▶ _Activity_: From the records below, transcribe exactly the lines that begin at the line with "Frézy z tvrdokovu (137, 708)" and end at the line with "Open menu (321, 2555)", both included.

▶ _Supplied material_:
-- Opening Marker --

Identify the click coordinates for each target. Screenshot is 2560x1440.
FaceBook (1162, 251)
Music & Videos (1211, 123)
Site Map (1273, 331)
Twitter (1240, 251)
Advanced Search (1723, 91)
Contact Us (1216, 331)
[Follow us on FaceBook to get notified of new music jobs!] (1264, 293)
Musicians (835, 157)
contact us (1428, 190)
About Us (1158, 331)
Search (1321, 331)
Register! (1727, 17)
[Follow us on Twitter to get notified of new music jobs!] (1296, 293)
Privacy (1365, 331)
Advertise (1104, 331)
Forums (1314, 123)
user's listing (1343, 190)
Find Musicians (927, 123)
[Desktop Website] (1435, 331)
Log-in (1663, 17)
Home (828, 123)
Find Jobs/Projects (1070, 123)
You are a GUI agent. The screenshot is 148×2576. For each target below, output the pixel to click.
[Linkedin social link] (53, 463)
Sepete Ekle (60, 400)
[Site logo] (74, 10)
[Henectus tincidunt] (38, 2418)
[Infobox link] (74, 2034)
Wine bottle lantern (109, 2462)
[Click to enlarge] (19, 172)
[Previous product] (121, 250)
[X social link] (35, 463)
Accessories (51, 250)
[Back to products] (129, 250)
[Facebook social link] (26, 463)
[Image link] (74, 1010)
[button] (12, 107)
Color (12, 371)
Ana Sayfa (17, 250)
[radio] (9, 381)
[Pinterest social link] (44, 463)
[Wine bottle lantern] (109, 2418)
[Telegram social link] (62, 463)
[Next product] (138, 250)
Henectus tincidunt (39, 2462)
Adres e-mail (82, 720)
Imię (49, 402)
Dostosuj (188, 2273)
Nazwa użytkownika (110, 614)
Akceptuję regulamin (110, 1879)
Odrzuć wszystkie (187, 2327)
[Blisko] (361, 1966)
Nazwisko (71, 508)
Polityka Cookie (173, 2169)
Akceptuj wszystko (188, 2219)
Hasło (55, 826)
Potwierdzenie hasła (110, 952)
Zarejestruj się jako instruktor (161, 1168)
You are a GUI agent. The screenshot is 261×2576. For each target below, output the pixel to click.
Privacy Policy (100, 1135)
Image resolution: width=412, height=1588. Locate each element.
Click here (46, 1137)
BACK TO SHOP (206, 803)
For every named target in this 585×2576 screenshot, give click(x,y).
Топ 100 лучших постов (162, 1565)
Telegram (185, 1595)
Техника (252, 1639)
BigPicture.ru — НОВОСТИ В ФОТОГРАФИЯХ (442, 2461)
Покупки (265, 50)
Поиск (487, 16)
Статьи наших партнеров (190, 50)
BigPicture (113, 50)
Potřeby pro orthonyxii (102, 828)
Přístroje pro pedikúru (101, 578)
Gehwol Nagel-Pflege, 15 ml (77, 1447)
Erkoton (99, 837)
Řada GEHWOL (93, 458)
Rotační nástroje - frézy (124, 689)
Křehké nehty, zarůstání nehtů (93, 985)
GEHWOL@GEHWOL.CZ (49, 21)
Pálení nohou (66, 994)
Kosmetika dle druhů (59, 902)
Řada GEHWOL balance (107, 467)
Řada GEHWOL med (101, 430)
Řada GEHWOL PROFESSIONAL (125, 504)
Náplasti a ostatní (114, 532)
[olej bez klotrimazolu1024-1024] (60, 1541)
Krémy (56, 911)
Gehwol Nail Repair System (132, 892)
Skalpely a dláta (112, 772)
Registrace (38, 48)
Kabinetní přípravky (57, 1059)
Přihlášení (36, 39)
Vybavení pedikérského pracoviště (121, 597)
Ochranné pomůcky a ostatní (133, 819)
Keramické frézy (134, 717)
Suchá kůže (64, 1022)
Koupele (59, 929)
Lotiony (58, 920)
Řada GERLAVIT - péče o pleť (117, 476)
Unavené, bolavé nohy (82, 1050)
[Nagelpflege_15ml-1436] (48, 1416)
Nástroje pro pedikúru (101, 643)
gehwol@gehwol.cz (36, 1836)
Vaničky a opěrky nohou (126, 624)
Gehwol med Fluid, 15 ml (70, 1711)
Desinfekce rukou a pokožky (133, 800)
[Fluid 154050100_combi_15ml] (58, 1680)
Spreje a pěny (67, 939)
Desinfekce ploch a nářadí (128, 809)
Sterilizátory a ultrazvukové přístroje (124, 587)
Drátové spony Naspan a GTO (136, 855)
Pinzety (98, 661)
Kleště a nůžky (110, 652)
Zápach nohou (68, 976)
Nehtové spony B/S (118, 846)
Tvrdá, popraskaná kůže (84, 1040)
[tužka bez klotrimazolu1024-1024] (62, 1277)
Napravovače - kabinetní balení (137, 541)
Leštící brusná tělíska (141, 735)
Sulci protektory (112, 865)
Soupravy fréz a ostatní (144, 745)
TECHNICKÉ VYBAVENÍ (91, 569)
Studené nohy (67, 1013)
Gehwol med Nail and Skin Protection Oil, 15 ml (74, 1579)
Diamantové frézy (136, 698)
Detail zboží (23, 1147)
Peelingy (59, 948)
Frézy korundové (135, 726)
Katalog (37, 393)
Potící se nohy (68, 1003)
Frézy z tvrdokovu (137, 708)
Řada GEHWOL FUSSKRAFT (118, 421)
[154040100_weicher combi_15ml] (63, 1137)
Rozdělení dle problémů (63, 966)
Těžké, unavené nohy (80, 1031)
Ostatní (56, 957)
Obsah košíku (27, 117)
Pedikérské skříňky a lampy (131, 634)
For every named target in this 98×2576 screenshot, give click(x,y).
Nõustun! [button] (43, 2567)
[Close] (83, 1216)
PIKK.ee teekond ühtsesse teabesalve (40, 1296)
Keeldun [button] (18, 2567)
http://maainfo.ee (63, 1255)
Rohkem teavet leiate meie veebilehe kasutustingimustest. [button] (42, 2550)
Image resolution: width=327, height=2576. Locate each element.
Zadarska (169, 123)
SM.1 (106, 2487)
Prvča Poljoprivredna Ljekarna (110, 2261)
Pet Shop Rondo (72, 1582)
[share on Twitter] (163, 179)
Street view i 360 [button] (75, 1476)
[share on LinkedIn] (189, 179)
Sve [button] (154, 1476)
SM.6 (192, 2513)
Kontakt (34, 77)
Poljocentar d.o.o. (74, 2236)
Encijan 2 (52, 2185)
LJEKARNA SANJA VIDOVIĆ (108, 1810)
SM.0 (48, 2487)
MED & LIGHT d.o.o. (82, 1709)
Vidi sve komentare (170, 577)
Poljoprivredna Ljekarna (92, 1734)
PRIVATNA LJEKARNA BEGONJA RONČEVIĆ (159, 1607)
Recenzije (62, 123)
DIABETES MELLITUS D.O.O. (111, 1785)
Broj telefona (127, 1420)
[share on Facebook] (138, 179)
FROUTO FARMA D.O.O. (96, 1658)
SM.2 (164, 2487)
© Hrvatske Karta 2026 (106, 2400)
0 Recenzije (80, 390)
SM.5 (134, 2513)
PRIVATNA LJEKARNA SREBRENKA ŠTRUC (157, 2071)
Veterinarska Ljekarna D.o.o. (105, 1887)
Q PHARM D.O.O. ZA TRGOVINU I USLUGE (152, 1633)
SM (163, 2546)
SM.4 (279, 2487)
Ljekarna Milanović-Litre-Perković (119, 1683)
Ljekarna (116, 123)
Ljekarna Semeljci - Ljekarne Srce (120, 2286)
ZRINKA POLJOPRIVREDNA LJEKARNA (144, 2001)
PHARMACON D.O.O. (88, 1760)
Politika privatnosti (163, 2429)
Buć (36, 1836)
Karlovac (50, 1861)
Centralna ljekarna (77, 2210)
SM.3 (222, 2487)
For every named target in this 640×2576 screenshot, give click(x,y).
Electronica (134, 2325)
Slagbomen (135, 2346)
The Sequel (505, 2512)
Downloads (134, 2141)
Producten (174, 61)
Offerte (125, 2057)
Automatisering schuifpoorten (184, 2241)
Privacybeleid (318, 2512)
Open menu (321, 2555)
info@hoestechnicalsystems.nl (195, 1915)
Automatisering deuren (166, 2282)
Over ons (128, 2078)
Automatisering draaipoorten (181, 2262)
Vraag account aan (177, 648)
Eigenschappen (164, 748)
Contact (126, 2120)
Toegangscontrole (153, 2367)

-- Closing Marker --

▶ _Written reply_:
Frézy z tvrdokovu (137, 708)
Řada GEHWOL FUSSKRAFT (118, 421)
[154040100_weicher combi_15ml] (63, 1137)
Rozdělení dle problémů (63, 966)
Těžké, unavené nohy (80, 1031)
Ostatní (56, 957)
Obsah košíku (27, 117)
Pedikérské skříňky a lampy (131, 634)
For every named target in this 98×2576 screenshot, give click(x,y).
Nõustun! [button] (43, 2567)
[Close] (83, 1216)
PIKK.ee teekond ühtsesse teabesalve (40, 1296)
Keeldun [button] (18, 2567)
http://maainfo.ee (63, 1255)
Rohkem teavet leiate meie veebilehe kasutustingimustest. [button] (42, 2550)
Image resolution: width=327, height=2576. Locate each element.
Zadarska (169, 123)
SM.1 (106, 2487)
Prvča Poljoprivredna Ljekarna (110, 2261)
Pet Shop Rondo (72, 1582)
[share on Twitter] (163, 179)
Street view i 360 [button] (75, 1476)
[share on LinkedIn] (189, 179)
Sve [button] (154, 1476)
SM.6 (192, 2513)
Kontakt (34, 77)
Poljocentar d.o.o. (74, 2236)
Encijan 2 (52, 2185)
LJEKARNA SANJA VIDOVIĆ (108, 1810)
SM.0 (48, 2487)
MED & LIGHT d.o.o. (82, 1709)
Vidi sve komentare (170, 577)
Poljoprivredna Ljekarna (92, 1734)
PRIVATNA LJEKARNA BEGONJA RONČEVIĆ (159, 1607)
Recenzije (62, 123)
DIABETES MELLITUS D.O.O. (111, 1785)
Broj telefona (127, 1420)
[share on Facebook] (138, 179)
FROUTO FARMA D.O.O. (96, 1658)
SM.2 (164, 2487)
© Hrvatske Karta 2026 (106, 2400)
0 Recenzije (80, 390)
SM.5 (134, 2513)
PRIVATNA LJEKARNA SREBRENKA ŠTRUC (157, 2071)
Veterinarska Ljekarna D.o.o. (105, 1887)
Q PHARM D.O.O. ZA TRGOVINU I USLUGE (152, 1633)
SM (163, 2546)
SM.4 (279, 2487)
Ljekarna Milanović-Litre-Perković (119, 1683)
Ljekarna (116, 123)
Ljekarna Semeljci - Ljekarne Srce (120, 2286)
ZRINKA POLJOPRIVREDNA LJEKARNA (144, 2001)
PHARMACON D.O.O. (88, 1760)
Politika privatnosti (163, 2429)
Buć (36, 1836)
Karlovac (50, 1861)
Centralna ljekarna (77, 2210)
SM.3 (222, 2487)
For every named target in this 640×2576 screenshot, give click(x,y).
Electronica (134, 2325)
Slagbomen (135, 2346)
The Sequel (505, 2512)
Downloads (134, 2141)
Producten (174, 61)
Offerte (125, 2057)
Automatisering schuifpoorten (184, 2241)
Privacybeleid (318, 2512)
Open menu (321, 2555)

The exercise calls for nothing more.